Dabei wurden insgesamt sogar fünf zum Teil sehr unterschiedliche Schnittfassungen erstellt (in einer wird aus dem Film eher eine romantische Komödie, was beim Publikum jedoch gar nicht gut ankam), von denen laut Wikipedia nur noch zwei erhalten sind. Darunter befindet sich die vorliegende Version von 1930, die zwischenzeitlich restauriert und mit einer neuen Musik von Gabriel Thibaudeau versehen wurde. Durch die verschiedenen Fassungen gab es neben dem gebürtigen Neuseeländer Julian ("Rummelplatz des Lebens") noch drei weitere, nicht offiziell genannte Regisseure (darunter der legendäre schwäbischstämmige Filmmogul Carl Laemmle höchstselbst sowie Hauptdarsteller Lon Chaney), und obwohl in Vor- und Abspann gar kein Drehbuch-Autor erwähnt wird, trugen wohl acht Männer zum Skript bei. Eigentlich keine guten Voraussetzungen, zumal es zwischen (Haupt-)Regisseur Rupert Julian und seinem auch hinter den Kulissen einflußreichen Star Lon Chaney mächtig krachte bezüglich der Interpretation des Phantoms. Daß das Resultat trotzdem vollkommen gerechtfertigt zu den großen Stummfilm-Klassikern zählt, ist daher umso bemerkenswerter. Das ist zu einem großen Teil Lon Chaney geschuldet, denn der für seine Schauspielkunst ebenso wie für die von ihm selbst gestalteten, oft furchterregenden Masken als "der Mann mit den 1000 Gesichtern" gerühmte Mime spielt das Phantom, diese tragische, mißgestaltete Figur, mit Leidenschaft und Intensität, mit einem bedrohlichen Furor, mit dem er jede Szene beherrscht. Das ist dramaturgisch nicht immer ganz unproblematisch, denn der eigentliche romantische Held der Story, Raoul, bleibt in Norman Kerrys Darstellung vergleichsweise blaß. Aber dafür hat Chaney eine denkwürdige Filmfigur geschaffen, die das phantastische Kino der kommenden Jahrzehnte – und ganz besonders die legendären Universal-Monsterfilme der 1930er und 1940er Jahre, in denen auch Lon Chaneys gleichnamiger Sohn u.a. als "Der Wolfsmensch" eine tragende Rolle spielte – prägen sollte.

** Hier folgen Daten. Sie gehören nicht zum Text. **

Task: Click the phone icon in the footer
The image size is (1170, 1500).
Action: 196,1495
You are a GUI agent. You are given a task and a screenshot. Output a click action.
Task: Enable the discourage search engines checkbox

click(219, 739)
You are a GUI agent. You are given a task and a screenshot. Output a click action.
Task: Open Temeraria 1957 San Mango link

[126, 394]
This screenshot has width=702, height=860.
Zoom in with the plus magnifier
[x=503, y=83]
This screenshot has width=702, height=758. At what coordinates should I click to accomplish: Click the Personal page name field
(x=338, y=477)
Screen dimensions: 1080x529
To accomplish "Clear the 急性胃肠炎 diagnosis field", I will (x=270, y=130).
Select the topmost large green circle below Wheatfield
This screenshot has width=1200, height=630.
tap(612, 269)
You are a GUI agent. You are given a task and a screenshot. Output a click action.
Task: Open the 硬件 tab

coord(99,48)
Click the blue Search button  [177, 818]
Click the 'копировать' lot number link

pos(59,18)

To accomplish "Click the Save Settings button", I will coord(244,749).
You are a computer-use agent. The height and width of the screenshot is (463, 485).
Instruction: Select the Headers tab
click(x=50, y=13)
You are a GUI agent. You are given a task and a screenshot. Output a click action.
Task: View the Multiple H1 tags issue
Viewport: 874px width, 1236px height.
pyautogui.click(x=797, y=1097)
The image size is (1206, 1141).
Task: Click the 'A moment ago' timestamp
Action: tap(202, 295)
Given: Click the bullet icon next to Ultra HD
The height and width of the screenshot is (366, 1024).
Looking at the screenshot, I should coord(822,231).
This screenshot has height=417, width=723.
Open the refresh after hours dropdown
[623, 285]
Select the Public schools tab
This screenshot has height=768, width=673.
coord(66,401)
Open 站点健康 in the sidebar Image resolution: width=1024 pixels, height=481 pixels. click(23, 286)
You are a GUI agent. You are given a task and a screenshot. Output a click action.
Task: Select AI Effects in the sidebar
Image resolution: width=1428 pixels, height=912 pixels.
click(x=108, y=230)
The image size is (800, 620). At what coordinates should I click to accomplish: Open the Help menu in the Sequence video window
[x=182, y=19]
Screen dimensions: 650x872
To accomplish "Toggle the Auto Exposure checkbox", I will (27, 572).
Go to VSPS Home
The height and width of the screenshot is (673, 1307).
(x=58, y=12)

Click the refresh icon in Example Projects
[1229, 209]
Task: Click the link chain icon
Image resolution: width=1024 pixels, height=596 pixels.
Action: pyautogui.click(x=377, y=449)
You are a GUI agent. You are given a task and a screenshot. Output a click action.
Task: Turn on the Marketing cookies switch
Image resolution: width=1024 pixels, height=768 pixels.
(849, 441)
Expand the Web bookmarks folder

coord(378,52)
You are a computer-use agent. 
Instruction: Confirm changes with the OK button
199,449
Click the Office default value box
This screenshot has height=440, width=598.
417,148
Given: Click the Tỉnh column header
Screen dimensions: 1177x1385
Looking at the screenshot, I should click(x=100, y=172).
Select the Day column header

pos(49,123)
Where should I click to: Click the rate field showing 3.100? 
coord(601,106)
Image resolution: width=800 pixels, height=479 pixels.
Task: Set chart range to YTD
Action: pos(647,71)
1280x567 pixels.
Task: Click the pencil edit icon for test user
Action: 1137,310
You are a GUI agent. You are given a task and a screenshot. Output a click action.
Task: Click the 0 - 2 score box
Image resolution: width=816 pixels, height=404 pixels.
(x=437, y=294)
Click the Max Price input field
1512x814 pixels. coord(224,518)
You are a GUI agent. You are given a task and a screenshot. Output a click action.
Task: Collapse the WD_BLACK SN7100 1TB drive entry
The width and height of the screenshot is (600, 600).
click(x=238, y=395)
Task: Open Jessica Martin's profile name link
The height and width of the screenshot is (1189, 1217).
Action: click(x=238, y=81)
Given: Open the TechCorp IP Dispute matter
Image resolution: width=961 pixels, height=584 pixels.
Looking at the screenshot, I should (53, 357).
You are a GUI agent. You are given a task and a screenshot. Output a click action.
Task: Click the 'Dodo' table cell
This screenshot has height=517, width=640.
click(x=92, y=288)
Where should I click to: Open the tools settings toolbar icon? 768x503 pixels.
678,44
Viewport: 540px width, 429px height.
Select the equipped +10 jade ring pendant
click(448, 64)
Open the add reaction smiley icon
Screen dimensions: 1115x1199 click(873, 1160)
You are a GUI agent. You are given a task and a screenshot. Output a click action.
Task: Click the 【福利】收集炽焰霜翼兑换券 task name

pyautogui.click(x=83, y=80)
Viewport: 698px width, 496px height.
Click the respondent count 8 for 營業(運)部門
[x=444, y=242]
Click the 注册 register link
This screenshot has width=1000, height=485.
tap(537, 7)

Ganz alleine zeichnen Lon Chaney als Phantom und die von Mary Philbin in ihrer Zerrissenheit zwischen Karriere und Liebe erfreulich ambivalent verkörperte Christine aber natürlich nicht für das Gelingen von "Das Phantom der Oper" verantwortlich. Die aufwendigen Kulissen (die für den Film von 1943 wiederverwendet wurden) und Kostüme und eindrucksvolle Massenszenen tragen ebenso dazu bei wie einige enorm effektive Schockmomente sowie die vom deutschen Expressionismus á la F. W. Murnau ("Nosferatu") geprägte Kameraarbeit. Einen Höhepunkt stellt eine große Kostümballszene in der Oper dar, in der sich das Phantom in der Verkleidung des "Roten Todes" aus Edgar Allen Poes "Die Maske des Roten Todes" zeigt und die auch deshalb besonders ist, weil der Film hier vorübergehend von seiner sonstigen Monochromie in einen von Rottönen dominierten Zweifarben-Technicolor-Film wechselt. Ursprünglich waren alle musikalischen Szenen (also speziell die Opernaufführungen) in Farbe, allerdings ist nur vom Maskenball die Farbversion erhalten geblieben – was durch die Einzigartigkeit diese sowieso eindrucksvolle Sequenz eher noch weiter aufwertet. Inhaltlich muß man konstatieren, daß sich die Figurenzeichnung aufgrund der naturgemäßen Restriktionen des Stummfilms relativ grob entwickelt, doch zumindest beim Phantom und bei Christine ist sie durchaus überzeugend geraten. Insgesamt ist "Das Phantom der Oper" vor allem atmosphärisch noch immer eine Wucht mit durchdachten Bildkompositionen und einigen clever aufgebauten Schockmomenten, die durch die dramatische Musik von Gabriel Thibaudeau, mit der diese restaurierte Fassung unterlegt ist, noch gekonnt verstärkt werden.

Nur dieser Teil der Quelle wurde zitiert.